With the Company Financial Impact Matrix (CFI), we can sum across the columns to get the total financial impact for the company at each location. Alternatively, we can sum across the rows to get the total financial impact for the company for each impact. Finally, we can also sum across all the cells in the matrix to get the company’s total financial impact.

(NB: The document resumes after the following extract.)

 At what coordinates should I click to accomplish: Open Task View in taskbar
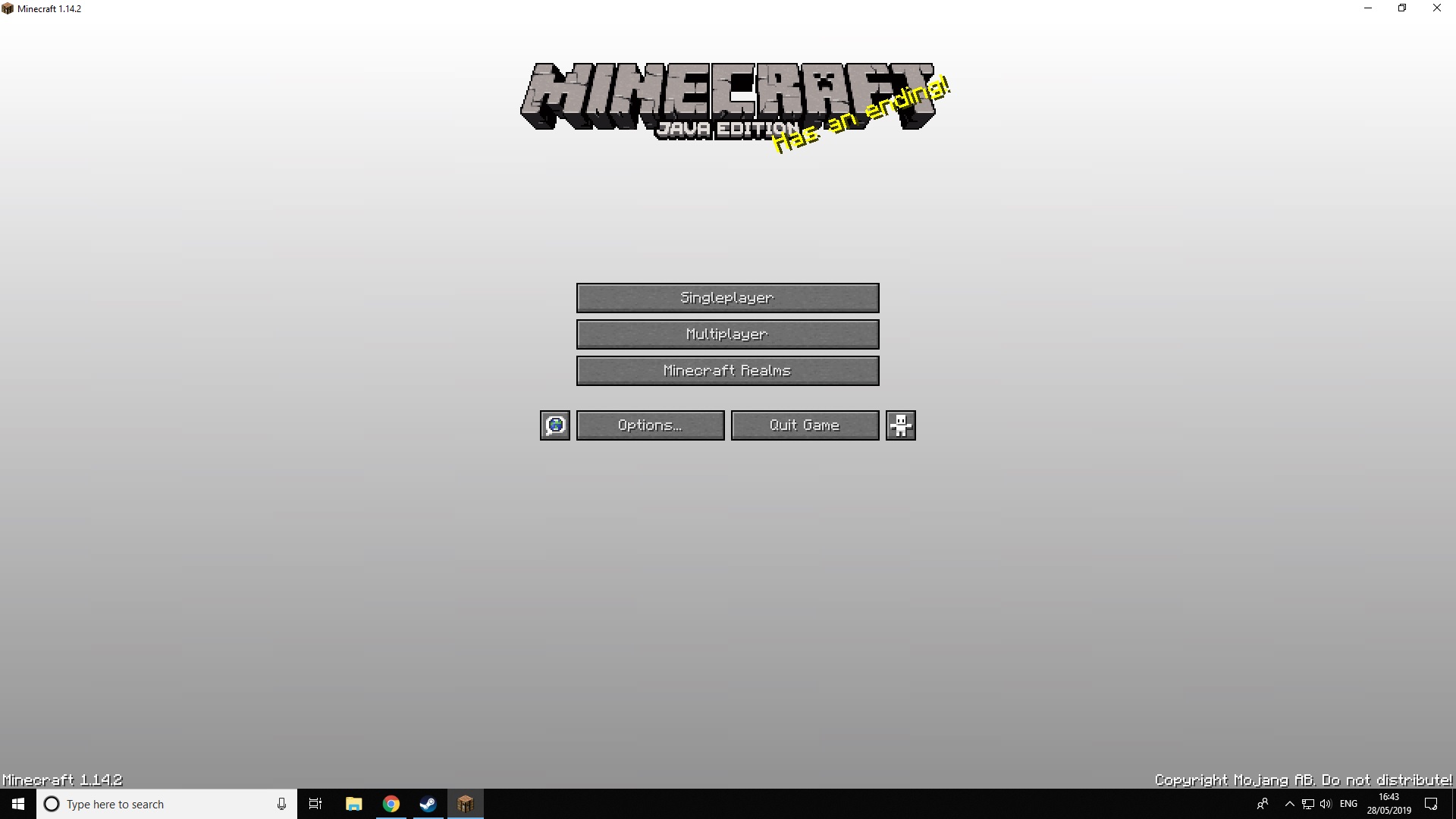[x=315, y=804]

Methods to Measure Company Dependencies
The logic of the method used to measure dependencies is almost identical to the method for measuring impacts. As with impacts, the method to measure dependencies starts with the Company Activity Matrix (C). However, we then use a Single Dependency Matrix (Dz) in place of the Single Impact Matrix (Iz). The Single Dependency Matrix (Dz) measures the dependency of each activity (\(y = 1, 2, \dots, Y\)) at each location (\(x = 1, 2, \dots, X\)), for dependency z (\(z = 1, 2, \dots, Z\)). For example, one dependency is water input and the Single Dependency Matrix for water inputs would measure the water input needs for each type of activity by location. Ideally, we would get data on inputs from companies. But, as above, if such information is not available by company, we would generate information by: a) running InVEST (or other models) with the baseline natural landscape versus with an increase of one unit of activity at each location, b) using published lifecycle assessments, c) using some combination of these (e.g., lifecycle emissions in conjunction with InVEST models). For dependencies, we would primarily be concerned with Category 1 (dependencies for the company’s own operations) and Category 2 (Category 1 plus dependencies of upstream suppliers). There may be cases where including downstream dependencies will also be of interest, if, for example, consumers are vulnerable to disruptions from additional dependencies they have, which then could affect demand for the company’s products. Other than these considerations, however, the methods used will be identical to impacts in order to calculate the Company Single Dependency Matrix (CDz), Company Location Single Dependency Vector (LCDz), Company Dependency Matrix (CD). Similarly, we would use a Financial Dependence Matrix (FD) that assembles information on the “price” (cost) for a unit of dependency z in each location. To the extent that we are measuring the same aspect of nature for impacts and dependencies, we could use the same set of prices for both the Financial Impact Matrix (FI) and the Financial Dependence Matrix (FD). We would then calculate the Company Financial Dependence Matrix (CFI) in the same fashion as the Company Financial Impact Matrix (CFI).